• _Consigne 1_
Extrayez toutes les lignes du listing ci-dessous et reproduisez-les à l'identique, sans en omettre aucune.

• _Extrait du texte_
• • • • •
C'est ainsi que l'on peut également louer les acteurs de ce film, pour la plupart inconnus. A peine reconnait-on un des indiens du Nouveau Monde de Terence Malick. Quoiqu'il en soit, eux aussi fleurent bon "l'authenticité" rêvé par le père Gibson. Même si l'on dit qu'il s'est beaucoup inspiré de nombreuses scènes de films cultes, si forcément l'on est tenté de penser de suite au Dernier des Mohicans de Mickael Mann, Gibson réussi tout de même à faire du neuf avec des classiques. Ainsi, pour ce qui est des longues courses au travers de la jungle qui evoquent celles de Longue Carabine, le réalisateur filme de manière à être bien plus centré sur le personnage, ses interractions avec la nature et ses émotions. On a presque l'impression de courir aux côté de Patte de jaguar (le nom du héros...oui je sais c'est ridicule, mais bon si on réfléchit bien, Régis cela doit aussi paraître ridicule pour des azéris!), alors que les formidables scènes de course du Dernier des Mohicans nous font bien plus envisager les éléments environnant les acteurs et leurs actions. Mel Gibson réduit ainsi l'espace, n'en déplaise à la petite "Génésis", pour littéralement enfermer ses acteurs et mieux saisir leurs émotions primâles.

A propos de d'émotions primaires, le scénario l'est aussi. Toutefois ce n'est pas un reproche puisqu'il nous tient en haleine tout au long de ces deux heures, même si l'on ne peut que regrêter sa prévisibilité. En bref on ne s'ennui pas, ou presque, et nous verrons pourquoi par la suite. On le sais depuis longtemps, un bon scénario ne fait pas forcément un grand film, aussi Father Mel nous a pondu une histoire digne d'un comte pour enfant. Le gentils sauvage se retrouve séparé de sa famille et il doit tout faire pour la retrouver, surpasser ses peurs et croire en lui... . Il se trouve que cette simplicité avouée et revendiquée est une des forces indéniable du film, même si l'on ne s'en rend pas compte de suite, elle contribue à renforcer une certaine animalité qui transpire des images, en quelques mots elle renforce l'image de proximité avec la nature hostile et sauvage.
• • • • •
• _Données fournies_
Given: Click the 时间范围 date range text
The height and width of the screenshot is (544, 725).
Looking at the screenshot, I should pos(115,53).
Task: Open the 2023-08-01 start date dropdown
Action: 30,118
• • • • •
• _Consigne 2_
Condensez sous forme de liste le paragraphe de la critique qui commence par « A propos de d'émotions primaires », en conservant ses faits principaux.

• _Réponse complète 1_
Given: Click the 时间范围 date range text
The height and width of the screenshot is (544, 725).
Looking at the screenshot, I should pos(115,53).
Task: Open the 2023-08-01 start date dropdown
Action: 30,118

• _Réponse complète 2_
- Le scénario est lui aussi primaire, sans que ce soit un reproche.
- Il tient le spectateur en haleine pendant deux heures, malgré sa prévisibilité. On ne s'ennuie presque pas.
- Un bon scénario ne fait pas forcément un grand film. Mel Gibson a écrit une histoire digne d'un conte pour enfants.
- Un gentil sauvage est séparé de sa famille et doit tout faire pour la retrouver, surmonter ses peurs et croire en lui.
- Cette simplicité assumée est une force indéniable du film.
- Elle renforce l'animalité des images et la proximité avec une nature hostile et sauvage.